My fingers tightened on the desk—not in anger, but to keep myself anchored.

“You have to believe me,” I added more quietly. “I didn’t take her. I found her. I helped her.”

His silence shifted.

I could feel it.

So I pushed forward.

“Do you remember the night your brother broke into my apartment?”

I didn’t need sight to know I had him.

“The same night you saved me,” I continued, my voice tightening at the memory. “That was the night she appeared on my doorstep.”

My hand moved instinctively toward Zara.

“Barefoot,” I said softly. “Bruised. Terrified. She couldn’t even stand properly.”

My throat tightened.

“She was begging for help.”

I swallowed.

“I took her in. Cleaned her wounds. Gave her food. Warm soup. Safety—something she clearly hadn’t known in a long time.”

A breath.

“She barely speaks. She’s autistic. Very attached to me. She panics when she’s separated for too long.”

My voice lowered slightly.

“She just wants to stay close. Always.”

Then, carefully—

“You know she’s autistic... don’t you?”

Silence answered me.

My chest tightened.

“I’m only asking one thing,” I said, softer now. “Please... don’t take her away from me completely.”

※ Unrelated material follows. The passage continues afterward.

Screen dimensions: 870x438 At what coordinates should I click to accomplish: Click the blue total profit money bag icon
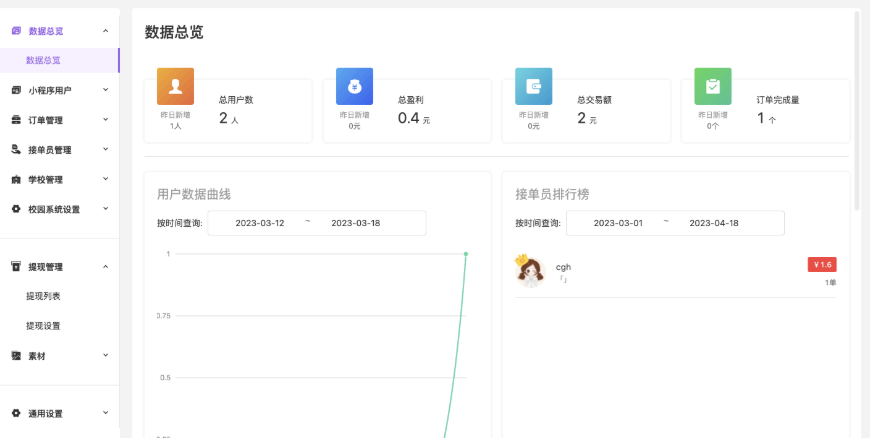(x=354, y=86)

“You stand in my office,” Rafael said coldly, “and dare to make demands?”

A cold step closer.

“Your boldness is not bravery. It’s foolishness.”

“My daughter’s name is Tess,” he growled, fury cutting clean through the room. “Not Zara.”

“I’m sorry,” I said quickly, my voice quieter now, confusion seeping in despite my effort to hold it back. “She told me her name was Zara.”

His jaw tightened.

“Zara is her mother’s name,” he said sharply. “She said it because losing her mother... broke something in her. It’s the only name she could reach for when everything else disappeared.”

The words landed wrong in my chest.

Wrong in a way that hurt.

“So let this be the last time you refer to her by that name.”

“Oh...”

It slipped out before I could stop it.

Something tight and painful coiled in my chest as understanding rearranged itself into something far worse than ignorance.

Tess had never actually told me her name was Zara.

She barely spoke in the first place.

She had whispered that name in her sleep.

Over and over.

Just that name, slipping past her lips like something she didn’t understand but couldn’t stop repeating.

I had thought it belonged to her.

A name she was trying to hold onto.

But it wasn’t that at all.

Now I understood.

It wasn’t identity. It was loss.

A word her mind kept reaching for in the dark, searching for the mother she could no longer find.

“You’ll never see her again.”

The words landed like a sentence of death.

And then I heard him move closer to Tess.

My entire body went still.

“Tess...”

His voice changed—lower now, softer in a way that made it worse.

And my chest cracked open.

No.

No, he couldn’t take her.

Not like this.

Not after three weeks of breathing her laughter, her silence, her fragile trust into something that finally felt like purpose.

She wasn’t just a child I cared for.

She was the reason I had started waking up without emptiness.

The reason my world had started making sense again.

And now he was pulling it away like it had never existed.

I moved before I could think.

“Mr. Rafael,” I said quickly, forcing courage into my voice as I stepped forward.

My hand reached out, searching blindly through the space I remembered.

Chair. Edge.

And then—

Tess

I found her instantly and held on.

“Please don’t take her from me,” I said, voice breaking despite my effort to control it. “She’s already scared. She trusts me. You can’t just remove her from—”

My throat tightened.

“She needs me.”

“Take a step back, Loretta,” his voice snapped suddenly, sharp as a blade. “Or I will unleash hell you are not prepared to survive.”

My grip on Zara’s hand tightened unconsciously.

Tears burned behind my eyes, invisible but heavy enough to change the way my voice carried.

I couldn’t let go.

Not even if my hands shook.

“Mr. Rafael—please,” I whispered, my voice breaking completely. “I’ll do anything. Anything at all, just don’t take her from me.”

My throat tightened painfully.

“I wouldn’t survive that kind of heartbreak,” I added, barely above a breath. “And I don’t think she would either.”

The words were not pride anymore.

Only desperation.

And then—

A beat of silence too heavy to breathe through.

“Fine,” he said suddenly.

“Marry me,” Rafael added coldly. “And you can stay with her.”